In Search of Motives
Lizania Cruz

GALLERY III

Lizania Cruz, Investigation’s Timeline (2019-2021), 2021, wall installation, detail.

Lizania Cruz, Investigation’s Timeline (2019-2021), 2021, wall installation, detail.

April 23 — May 23, 2021

“The racial contract is a historical actuality.”

— Charles W. Mills

Dear [                  ],

A.I.R. Gallery kindly requests your participation in In Search of Motives, the first chapter of 2020-2021 A.I.R. Fellow Lizania Cruz’s new body of work titled Investigation of the Dominican Racial Imaginary. In this inaugural chapter, Cruz examines national and personal archives alongside individual testimonies gathered from the public in order to uncover evidence of the role that historical narrative has played in repressing African heritage within the Dominican Republic. In Search of Motives marks Cruz’s first solo exhibition in New York City.

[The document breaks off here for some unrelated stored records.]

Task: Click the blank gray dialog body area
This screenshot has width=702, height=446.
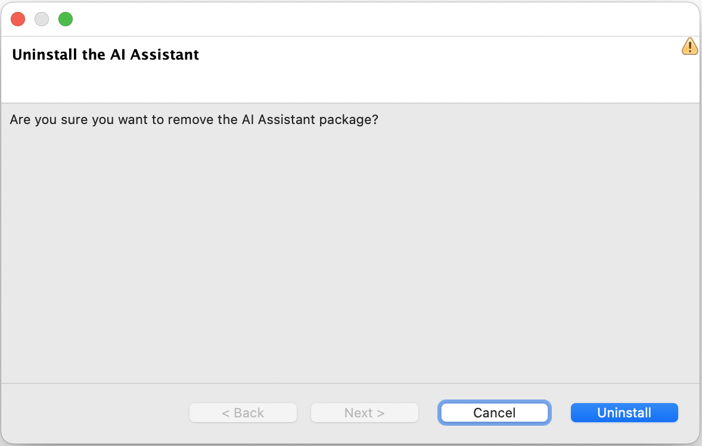Action: [350, 250]
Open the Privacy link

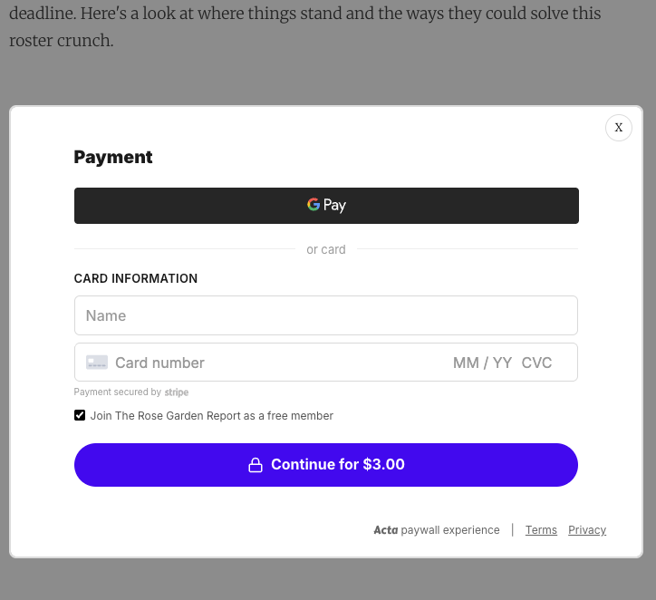click(x=587, y=529)
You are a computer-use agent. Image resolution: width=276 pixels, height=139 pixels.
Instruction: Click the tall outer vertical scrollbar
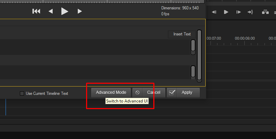coord(199,56)
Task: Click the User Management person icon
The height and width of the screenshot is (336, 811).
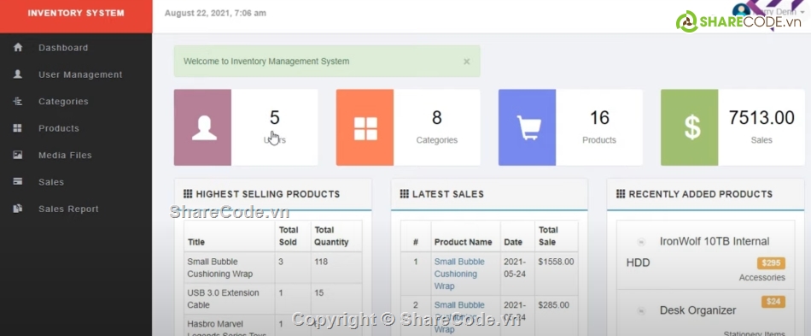Action: coord(18,74)
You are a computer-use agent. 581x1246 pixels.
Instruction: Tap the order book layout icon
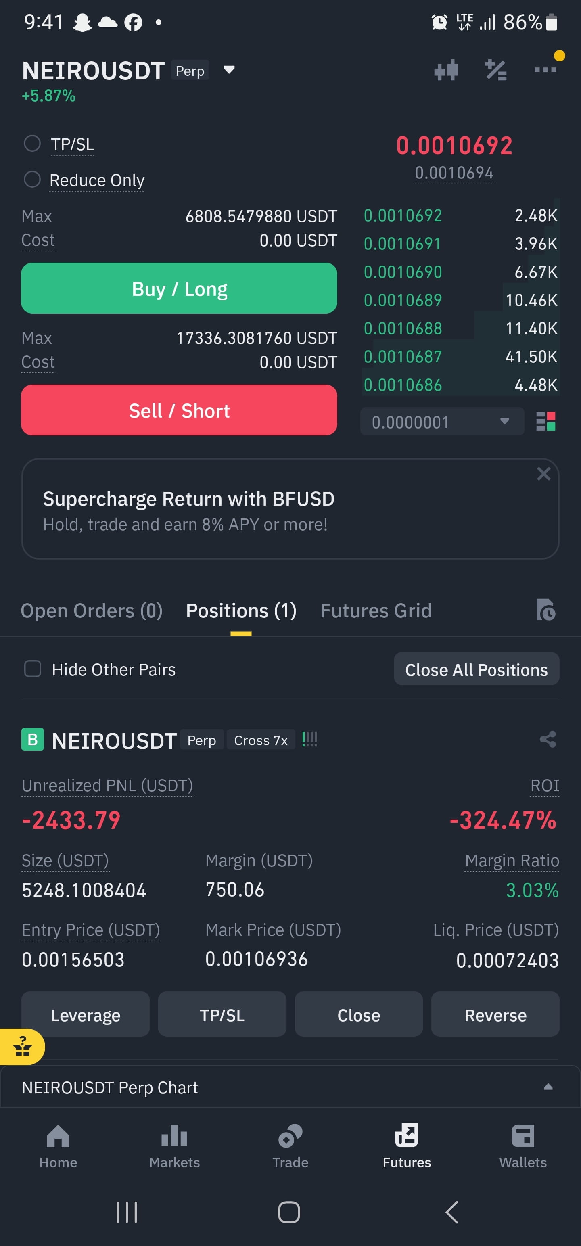click(546, 421)
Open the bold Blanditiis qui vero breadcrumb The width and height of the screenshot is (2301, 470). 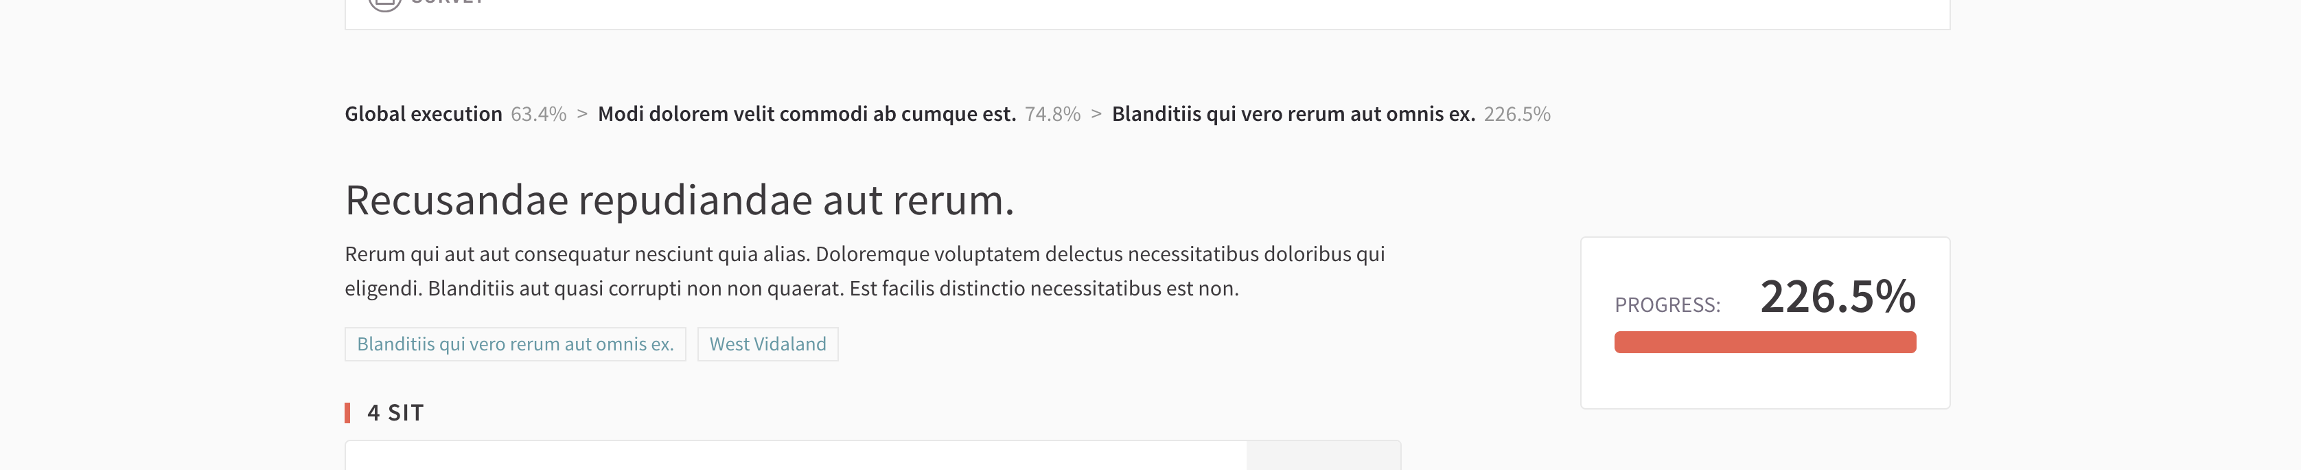tap(1293, 114)
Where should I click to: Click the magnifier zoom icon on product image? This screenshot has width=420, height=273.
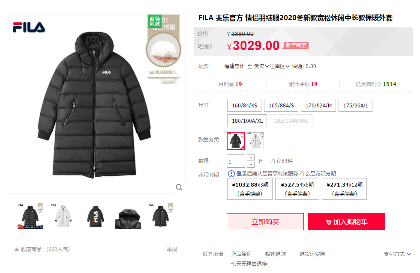(x=179, y=187)
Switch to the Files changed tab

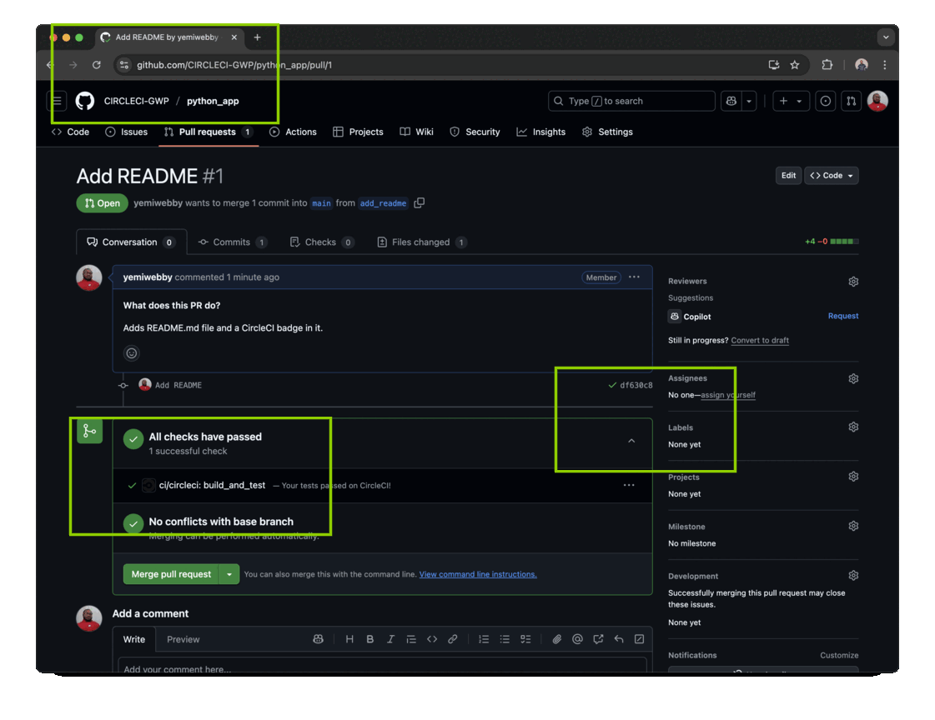click(x=420, y=243)
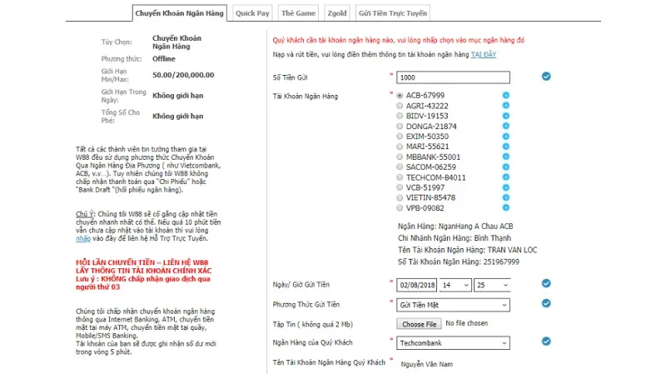
Task: Open the hour dropdown showing 14
Action: [456, 285]
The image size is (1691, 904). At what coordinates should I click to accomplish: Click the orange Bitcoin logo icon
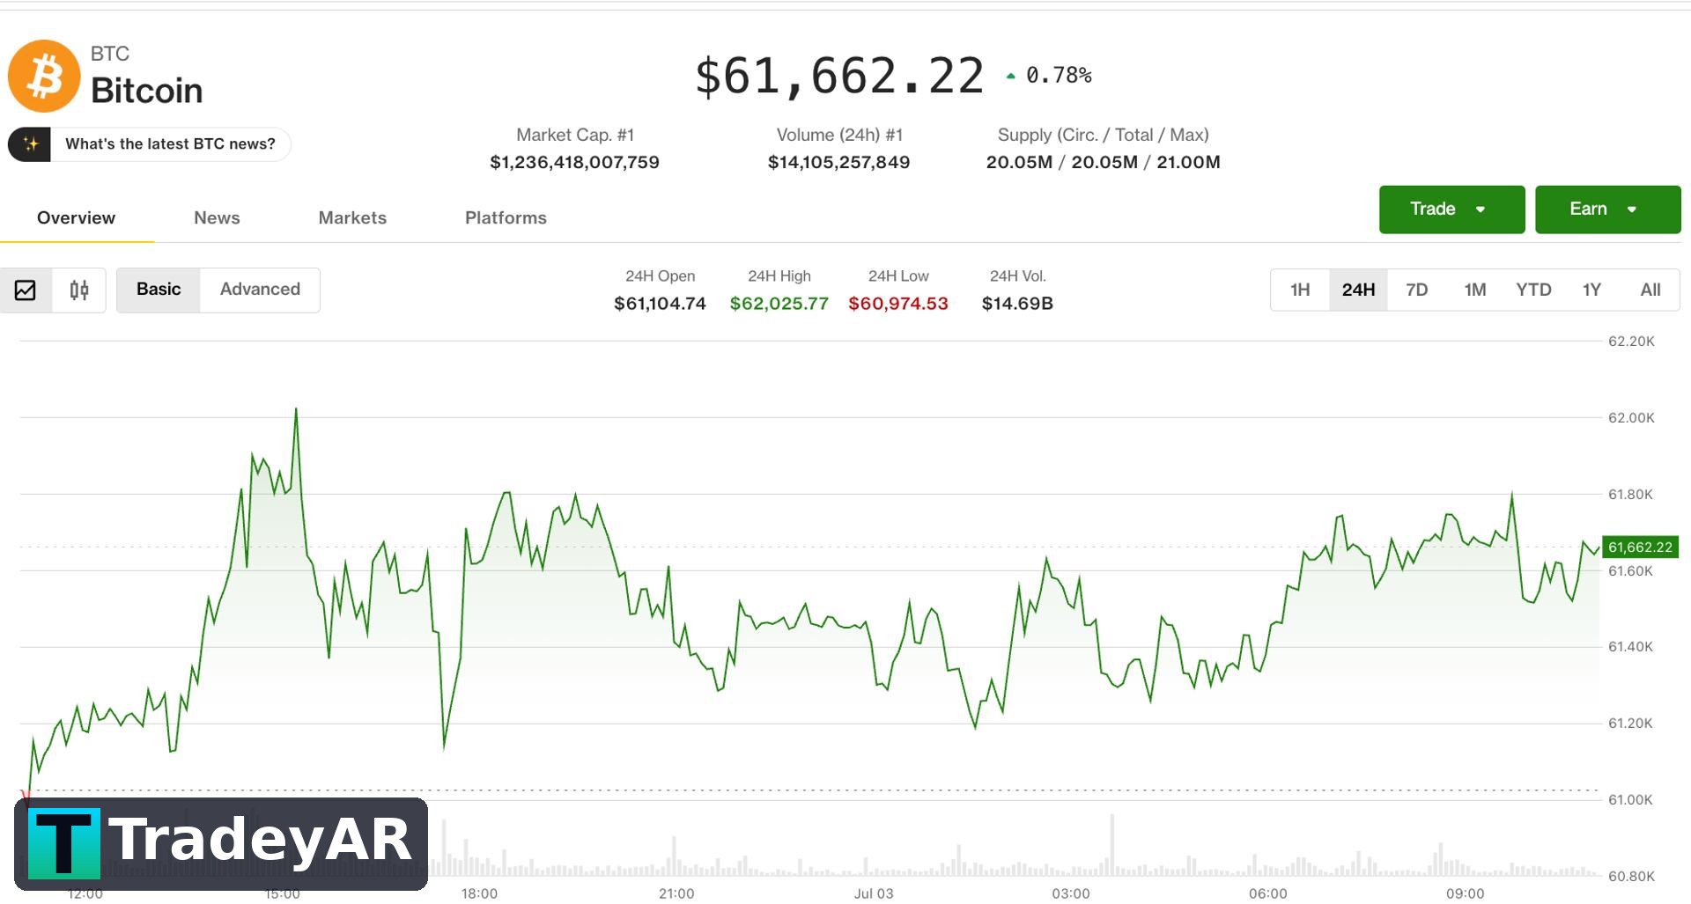pos(44,76)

For Cruz, Investigation of the Dominican Racial Imaginary represents a necessary first step in assessing anti-Haitian sentiment in her home country, driven in part by Haitian migration traceable to the rise of the Dominican Republic as a global producer of sugar. In 2013, for example, La Sentencia 168-13 retroactively revoked Dominican citizenship from an estimated 250,000 Dominicans of Haitian descent. For Cruz, the motives for such a law might be found by establishing links between the Dominican racial imaginary and how Dominicans view their Haitian neighbors. This investigation, which Cruz sees as a criminal case, moves away from the colonial understanding of history as linear and instead approaches it as a pluralist narrative that crosses the past, present, and future.

Among the pieces of evidence presented in the exhibition is a series of fine prints that use a combination of photolithography, etching, and silkscreening to represent a number of "suspects" and “witnesses” in Cruz's investigation: colonialism and estate, religion and beliefs, culture and folklore, economy, and resistance. A large-scale mind map installed in the gallery collects the ongoing investigation’s archives and papers, while a projected video connects Cruz’s studio research and interview-style participatory actions held in the Dominican Republic with archival video footage.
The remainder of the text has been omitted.